What Google offers to media in terms of free content discovery and monetizable website traffic is hugely beneficial to publishers.  And I would argue that most publishers would agree that the alternative of Google not providing snippets is not an acceptable outcome for anyone.  Next to direct access to websites, Google is the most popular way for people to discover news. Publishers can’t live without Google, and they know it.  It could be why most of them don’t block Google from accessing content through their robot.txt files even though they have the power to do just that.

Facebook is a different animal altogether.  While Google can still play the role of frenemy with media, Facebook has proven itself to be nobody’s friend.  Famous for bait and switch scenarios, outright lies, false promises, and constant manipulation of newsfeeds, users, publishers, and advertisers to bolster its own bottom line, the social giant has become publisher enemy number one for good reason. 

The problem is that the googles and facebooks of the world don’t know how to talk to publishers and vice versa.  So perhaps Article 15 could be a very good thing if it finally forces the opposing parties to come together, have a conversation, and negotiate an agreement - an equitable licensing framework that serves the needs of both publishers and platforms - and, most importantly, digital citizens.

  1. Article 17 (previously 13) is probably the most controversial directive in terms of its impacts on freedom of expression and content sharing, despite the EU’s assertion that the use of copyrighted material for "quotation, criticism, review, caricature as well as parody" will be allowed.

The fear is that the platforms on which these materials will be shared won’t know if an individual’s works are legal or not and will choose censorship over freedom of expression to play it safe.

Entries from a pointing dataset
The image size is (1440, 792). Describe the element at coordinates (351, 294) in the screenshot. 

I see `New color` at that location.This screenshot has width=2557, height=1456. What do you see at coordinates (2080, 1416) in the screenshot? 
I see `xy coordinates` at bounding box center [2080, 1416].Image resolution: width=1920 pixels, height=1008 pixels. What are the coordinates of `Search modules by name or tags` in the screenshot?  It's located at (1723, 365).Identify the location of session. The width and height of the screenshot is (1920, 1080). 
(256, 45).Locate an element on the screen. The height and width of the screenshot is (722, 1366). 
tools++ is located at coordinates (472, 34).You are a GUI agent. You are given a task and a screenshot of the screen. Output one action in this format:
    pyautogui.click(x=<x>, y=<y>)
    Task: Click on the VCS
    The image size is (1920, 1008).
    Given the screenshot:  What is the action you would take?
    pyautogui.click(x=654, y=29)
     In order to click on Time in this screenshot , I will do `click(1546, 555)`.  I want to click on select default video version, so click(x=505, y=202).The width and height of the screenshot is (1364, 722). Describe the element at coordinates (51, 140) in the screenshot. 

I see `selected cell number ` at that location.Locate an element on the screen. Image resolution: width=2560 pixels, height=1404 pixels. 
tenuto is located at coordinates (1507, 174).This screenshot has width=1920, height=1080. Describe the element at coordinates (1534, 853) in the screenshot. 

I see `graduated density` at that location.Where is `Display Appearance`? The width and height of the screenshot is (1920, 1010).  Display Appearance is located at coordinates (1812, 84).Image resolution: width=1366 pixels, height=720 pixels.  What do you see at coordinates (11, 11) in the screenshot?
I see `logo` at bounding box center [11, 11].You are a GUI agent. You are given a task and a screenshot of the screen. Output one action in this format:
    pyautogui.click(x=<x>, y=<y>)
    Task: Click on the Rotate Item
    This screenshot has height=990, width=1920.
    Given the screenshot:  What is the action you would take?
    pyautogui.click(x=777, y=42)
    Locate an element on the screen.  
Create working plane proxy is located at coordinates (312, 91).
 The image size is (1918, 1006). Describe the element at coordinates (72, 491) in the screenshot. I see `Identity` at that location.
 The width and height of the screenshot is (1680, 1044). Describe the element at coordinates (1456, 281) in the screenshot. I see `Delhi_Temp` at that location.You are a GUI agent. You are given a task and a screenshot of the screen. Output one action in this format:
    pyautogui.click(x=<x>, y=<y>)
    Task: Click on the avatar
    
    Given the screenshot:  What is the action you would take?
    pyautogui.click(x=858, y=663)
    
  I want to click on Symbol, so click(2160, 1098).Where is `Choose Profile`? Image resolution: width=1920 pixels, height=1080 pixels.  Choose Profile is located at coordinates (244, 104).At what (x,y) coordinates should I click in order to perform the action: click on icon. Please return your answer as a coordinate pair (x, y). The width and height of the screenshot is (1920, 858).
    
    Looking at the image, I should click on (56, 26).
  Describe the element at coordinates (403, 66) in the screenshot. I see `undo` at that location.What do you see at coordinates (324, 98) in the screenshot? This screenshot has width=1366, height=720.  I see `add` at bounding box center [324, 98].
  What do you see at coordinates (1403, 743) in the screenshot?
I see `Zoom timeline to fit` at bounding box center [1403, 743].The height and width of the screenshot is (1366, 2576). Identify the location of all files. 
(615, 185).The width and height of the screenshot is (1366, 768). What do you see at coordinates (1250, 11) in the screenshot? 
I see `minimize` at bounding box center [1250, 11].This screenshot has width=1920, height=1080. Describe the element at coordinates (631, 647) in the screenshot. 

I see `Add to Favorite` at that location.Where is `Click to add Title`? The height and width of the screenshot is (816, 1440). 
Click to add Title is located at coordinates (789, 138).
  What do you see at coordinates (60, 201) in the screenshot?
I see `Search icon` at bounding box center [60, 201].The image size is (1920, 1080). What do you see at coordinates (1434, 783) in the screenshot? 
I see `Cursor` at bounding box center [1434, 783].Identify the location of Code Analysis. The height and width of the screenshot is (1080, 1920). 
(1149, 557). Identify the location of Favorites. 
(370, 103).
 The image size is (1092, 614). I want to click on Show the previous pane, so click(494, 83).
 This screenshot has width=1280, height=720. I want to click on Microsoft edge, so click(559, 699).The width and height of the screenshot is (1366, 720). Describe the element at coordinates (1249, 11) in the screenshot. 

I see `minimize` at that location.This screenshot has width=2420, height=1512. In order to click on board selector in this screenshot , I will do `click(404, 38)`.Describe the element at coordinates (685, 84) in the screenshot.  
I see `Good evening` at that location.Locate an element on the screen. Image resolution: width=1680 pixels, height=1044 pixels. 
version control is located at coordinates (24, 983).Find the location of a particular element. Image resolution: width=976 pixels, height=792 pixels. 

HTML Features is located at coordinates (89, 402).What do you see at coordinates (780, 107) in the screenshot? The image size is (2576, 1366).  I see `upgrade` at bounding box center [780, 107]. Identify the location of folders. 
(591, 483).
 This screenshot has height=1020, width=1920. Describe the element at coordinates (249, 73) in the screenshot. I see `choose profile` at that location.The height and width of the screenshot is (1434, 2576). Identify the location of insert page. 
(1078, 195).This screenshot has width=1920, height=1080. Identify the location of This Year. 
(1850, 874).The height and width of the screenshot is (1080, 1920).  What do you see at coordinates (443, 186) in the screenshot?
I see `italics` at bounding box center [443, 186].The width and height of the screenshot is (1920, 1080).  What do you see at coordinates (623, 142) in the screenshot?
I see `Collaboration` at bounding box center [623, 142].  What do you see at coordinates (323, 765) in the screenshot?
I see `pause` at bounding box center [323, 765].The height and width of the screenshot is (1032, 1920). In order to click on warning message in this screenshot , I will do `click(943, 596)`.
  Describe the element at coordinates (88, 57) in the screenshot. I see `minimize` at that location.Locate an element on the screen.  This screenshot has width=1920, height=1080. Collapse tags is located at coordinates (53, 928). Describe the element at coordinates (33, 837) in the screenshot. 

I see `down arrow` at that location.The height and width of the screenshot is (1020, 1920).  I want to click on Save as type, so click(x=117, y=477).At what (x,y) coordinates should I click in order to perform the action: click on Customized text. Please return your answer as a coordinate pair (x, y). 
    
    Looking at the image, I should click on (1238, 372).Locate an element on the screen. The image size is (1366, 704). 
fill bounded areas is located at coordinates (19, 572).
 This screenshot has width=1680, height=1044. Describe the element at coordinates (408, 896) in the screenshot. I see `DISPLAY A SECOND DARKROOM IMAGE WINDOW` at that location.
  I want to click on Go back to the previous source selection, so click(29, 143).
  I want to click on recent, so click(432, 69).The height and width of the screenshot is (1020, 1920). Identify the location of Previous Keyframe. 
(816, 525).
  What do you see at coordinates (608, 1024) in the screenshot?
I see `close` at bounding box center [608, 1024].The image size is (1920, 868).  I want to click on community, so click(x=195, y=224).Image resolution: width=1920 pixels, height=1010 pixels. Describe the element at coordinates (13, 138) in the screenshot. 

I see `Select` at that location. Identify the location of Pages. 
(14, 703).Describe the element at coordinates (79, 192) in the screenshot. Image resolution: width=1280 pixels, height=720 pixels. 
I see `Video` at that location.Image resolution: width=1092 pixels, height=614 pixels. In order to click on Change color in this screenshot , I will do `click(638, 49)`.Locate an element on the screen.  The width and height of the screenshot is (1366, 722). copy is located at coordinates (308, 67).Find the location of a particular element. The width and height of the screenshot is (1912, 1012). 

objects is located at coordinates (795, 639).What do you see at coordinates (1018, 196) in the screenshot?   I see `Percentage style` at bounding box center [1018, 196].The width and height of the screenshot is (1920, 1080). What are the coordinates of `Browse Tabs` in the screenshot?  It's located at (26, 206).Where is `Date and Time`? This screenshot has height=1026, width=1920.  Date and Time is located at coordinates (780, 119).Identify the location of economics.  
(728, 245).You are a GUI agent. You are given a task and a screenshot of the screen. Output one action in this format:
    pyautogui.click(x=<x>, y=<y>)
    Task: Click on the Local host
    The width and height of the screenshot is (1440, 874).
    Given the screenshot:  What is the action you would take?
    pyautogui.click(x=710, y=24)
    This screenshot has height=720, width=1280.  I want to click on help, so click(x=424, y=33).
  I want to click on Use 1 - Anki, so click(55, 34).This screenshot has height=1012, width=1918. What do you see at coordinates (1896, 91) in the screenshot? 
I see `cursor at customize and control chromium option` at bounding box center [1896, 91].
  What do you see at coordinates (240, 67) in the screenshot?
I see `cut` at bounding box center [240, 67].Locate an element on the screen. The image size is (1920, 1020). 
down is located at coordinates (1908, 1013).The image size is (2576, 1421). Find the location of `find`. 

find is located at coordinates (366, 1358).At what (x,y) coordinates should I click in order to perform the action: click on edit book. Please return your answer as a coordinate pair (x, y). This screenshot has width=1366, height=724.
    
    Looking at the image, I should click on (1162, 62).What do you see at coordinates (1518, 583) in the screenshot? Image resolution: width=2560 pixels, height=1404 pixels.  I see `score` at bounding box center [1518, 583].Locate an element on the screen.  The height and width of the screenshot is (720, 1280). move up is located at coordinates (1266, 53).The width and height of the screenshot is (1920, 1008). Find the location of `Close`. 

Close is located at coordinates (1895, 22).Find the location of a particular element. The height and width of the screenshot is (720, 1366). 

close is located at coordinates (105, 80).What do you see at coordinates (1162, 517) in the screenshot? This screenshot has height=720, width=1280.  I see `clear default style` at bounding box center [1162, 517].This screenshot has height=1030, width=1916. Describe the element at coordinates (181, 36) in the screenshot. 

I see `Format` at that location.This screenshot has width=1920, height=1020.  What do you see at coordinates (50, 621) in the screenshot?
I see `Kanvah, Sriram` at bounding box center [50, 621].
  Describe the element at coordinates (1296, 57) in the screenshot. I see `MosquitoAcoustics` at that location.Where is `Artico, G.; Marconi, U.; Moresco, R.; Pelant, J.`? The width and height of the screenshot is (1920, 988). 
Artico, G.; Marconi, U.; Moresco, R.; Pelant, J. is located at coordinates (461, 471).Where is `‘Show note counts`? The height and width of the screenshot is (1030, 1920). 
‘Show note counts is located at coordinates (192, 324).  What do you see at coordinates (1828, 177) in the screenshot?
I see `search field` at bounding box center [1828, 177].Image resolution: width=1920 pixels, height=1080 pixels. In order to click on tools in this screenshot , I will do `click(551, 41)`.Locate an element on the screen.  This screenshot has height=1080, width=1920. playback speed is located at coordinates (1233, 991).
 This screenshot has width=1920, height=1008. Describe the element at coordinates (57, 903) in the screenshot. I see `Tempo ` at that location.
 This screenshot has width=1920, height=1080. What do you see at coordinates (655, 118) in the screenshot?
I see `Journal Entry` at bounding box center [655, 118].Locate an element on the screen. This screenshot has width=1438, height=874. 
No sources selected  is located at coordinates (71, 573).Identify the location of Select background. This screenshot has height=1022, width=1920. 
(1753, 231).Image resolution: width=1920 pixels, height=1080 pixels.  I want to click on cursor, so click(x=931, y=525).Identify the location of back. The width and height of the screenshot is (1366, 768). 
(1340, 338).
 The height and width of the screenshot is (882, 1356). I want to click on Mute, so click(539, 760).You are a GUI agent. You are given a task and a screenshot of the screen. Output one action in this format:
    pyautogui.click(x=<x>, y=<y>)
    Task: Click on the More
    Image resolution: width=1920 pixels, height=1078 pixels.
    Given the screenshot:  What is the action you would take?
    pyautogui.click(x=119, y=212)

PROMPT ->
Continue the passage on publishers, platforms, and the EU copyright articles, starting after its last sentence. These entries come from a separate source.

RESULT ->
And then there is the requirement to proactively prevent infringing content being displayed on a platform.  Small platforms and startups are unlikely to have the technology to support this level of assessment, putting them at a disadvantage and reducing their ability to compete with the big guns.

In addition, these small sites will have fewer incentives to scale as their success will only lead to increased liability and more incentives to block user-generated content.  The irony of this whole directive is that in the end, the major platforms, the original targets of Article 17, will be the only places people and creators will be able to easily share their works.

So the lobbying and disputes are not over.  As the law is implemented, more work will be needed at the individual country level to ensure that the implementation reflects not only the rule of law, but the spirit of it as well.

Don’t panic

Despite the fear, uncertainty, and doubt surrounding the new EU legislation, there’s no need to panic. 

What’s happening in the EU is not the end of the internet as we know it, just an attempt to balance the scales between those who champion unregulated internet freedoms and those who want to control them.  

Yes, the new legislature does favor the content creators over consumers, but so did the copyright laws we’ve been living quite comfortably with for decades.   And despite their advantage under this new law, I don’t believe it will solve the systemic struggles most media companies face today.  That’s a whole other story, but it reminds me of something Eric Schmidt, CEO of Alphabet Inc., once said…

 “The Internet is the first thing that humanity has built that humanity doesn't understand, the largest experiment in anarchy that we have ever had.”

The experiment isn’t over. In fact, it’s just starting to get interesting.  Technology is advancing far faster than the human mind can comprehend. According to best-selling author, one of the world’s leading futurists, and Google’s director of engineering, Ray Kurzweil, technology is moving so fast that by 2045, Artificial Intelligence will exceed human intelligence.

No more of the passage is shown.